Shopping on Thanksgiving day is an offshoot of the Black Friday tradition.  Like many traditions the origin of Black Friday is evolutionary at best, but in the 1980s the National Retail Federation (NRF) decided to formally embrace the title Black Friday and encourage more active marketing surrounding the shopping day. Most people believe that Black Friday is the biggest shopping day of the year, but the biggest shopping day of the year has consistently been the Saturday preceding Christmas since long before and after the Black Friday tradition began.  

So why all the fuss about Black Friday then?

Market share. The average American will spend $704 on holiday gifts this year, thus each retailer wants to get as large a percentage of that budget as possible, and the sooner the better. Why sooner?  

The prices are actually higher earlier in the season and get progressively less expensive closer to Christmas, thus early shoppers add more to the profitability of the store. Door busters and other limited quantity, time-sensitive sales bring many shoppers through the doors, but those loss leaders are offset by higher margins on everything else sold those days. Sales on that last Saturday before Christmas are guaranteed, but also less profitable.  

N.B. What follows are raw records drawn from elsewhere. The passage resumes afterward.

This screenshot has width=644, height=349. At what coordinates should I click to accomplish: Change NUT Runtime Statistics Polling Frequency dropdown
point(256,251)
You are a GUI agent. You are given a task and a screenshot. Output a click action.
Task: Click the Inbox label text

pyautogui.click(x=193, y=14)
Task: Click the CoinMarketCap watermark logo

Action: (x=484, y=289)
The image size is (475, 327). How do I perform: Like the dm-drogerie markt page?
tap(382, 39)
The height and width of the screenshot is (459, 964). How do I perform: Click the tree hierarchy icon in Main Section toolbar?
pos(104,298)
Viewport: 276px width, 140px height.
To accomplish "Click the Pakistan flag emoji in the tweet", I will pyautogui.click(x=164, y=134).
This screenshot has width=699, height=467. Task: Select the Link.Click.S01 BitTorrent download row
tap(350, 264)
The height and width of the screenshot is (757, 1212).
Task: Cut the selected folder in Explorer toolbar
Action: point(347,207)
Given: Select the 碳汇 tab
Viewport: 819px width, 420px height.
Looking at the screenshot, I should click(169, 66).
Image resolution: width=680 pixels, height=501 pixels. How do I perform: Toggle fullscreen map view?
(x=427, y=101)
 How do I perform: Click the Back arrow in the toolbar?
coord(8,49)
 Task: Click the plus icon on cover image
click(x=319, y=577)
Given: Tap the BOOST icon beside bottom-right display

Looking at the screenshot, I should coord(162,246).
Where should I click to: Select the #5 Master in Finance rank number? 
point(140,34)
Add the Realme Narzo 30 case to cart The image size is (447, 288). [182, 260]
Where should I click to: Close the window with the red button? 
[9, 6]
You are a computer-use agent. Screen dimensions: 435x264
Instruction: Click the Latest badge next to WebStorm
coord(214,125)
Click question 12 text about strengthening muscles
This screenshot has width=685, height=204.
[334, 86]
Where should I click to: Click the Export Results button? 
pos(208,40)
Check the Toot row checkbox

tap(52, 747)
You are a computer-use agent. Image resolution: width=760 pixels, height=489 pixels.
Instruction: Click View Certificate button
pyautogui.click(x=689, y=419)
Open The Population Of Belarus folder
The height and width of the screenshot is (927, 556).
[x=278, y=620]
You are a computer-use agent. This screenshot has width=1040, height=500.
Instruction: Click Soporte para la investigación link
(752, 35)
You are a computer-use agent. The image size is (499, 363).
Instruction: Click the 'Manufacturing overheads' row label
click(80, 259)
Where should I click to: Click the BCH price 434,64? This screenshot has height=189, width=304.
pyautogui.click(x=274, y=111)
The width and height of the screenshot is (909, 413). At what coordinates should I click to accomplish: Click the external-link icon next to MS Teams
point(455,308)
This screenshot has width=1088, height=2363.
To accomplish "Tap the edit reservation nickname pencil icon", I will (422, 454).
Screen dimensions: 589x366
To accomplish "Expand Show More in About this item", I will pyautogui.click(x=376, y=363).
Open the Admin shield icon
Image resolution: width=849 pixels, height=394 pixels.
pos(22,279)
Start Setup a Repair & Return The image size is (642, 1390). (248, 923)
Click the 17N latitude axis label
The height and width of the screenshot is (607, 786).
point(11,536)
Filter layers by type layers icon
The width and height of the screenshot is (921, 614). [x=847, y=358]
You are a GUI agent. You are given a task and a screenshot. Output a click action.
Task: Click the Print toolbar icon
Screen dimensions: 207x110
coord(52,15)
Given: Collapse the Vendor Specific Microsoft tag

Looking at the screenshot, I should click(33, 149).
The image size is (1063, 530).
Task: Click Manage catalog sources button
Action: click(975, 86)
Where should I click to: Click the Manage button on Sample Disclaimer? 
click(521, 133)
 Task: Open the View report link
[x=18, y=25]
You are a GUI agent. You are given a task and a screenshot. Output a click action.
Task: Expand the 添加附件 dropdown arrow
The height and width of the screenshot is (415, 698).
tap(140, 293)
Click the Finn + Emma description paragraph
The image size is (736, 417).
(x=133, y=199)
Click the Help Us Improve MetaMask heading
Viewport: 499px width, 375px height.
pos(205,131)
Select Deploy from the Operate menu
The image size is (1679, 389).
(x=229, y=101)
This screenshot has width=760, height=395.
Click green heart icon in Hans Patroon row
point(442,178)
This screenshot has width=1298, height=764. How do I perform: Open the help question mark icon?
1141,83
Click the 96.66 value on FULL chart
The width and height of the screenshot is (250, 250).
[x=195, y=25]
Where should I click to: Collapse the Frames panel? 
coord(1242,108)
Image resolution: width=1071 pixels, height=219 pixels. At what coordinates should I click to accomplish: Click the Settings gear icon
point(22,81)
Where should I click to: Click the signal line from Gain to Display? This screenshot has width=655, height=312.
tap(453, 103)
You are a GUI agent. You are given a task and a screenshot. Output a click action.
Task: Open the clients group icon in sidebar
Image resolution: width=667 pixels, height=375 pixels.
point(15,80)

For publicly traded companies this numbers game of time and profit margin has significant impact on their stock’s performance on Wall Street, thus a good Black Friday is critical to the business and their shareholders. Opening on Thanksgiving entered the picture in 2011 and the companies that pioneered the shift saw gains over their competitors. Not in overall holiday sales, which were significantly unchanged for the “Black Thursday” pioneers, but those stores captured a larger percentage of their niche market, which hurt the business of their competitors.  Despite some controversy many retailers believe the only way to be competitive in the marketplace is to follow suit.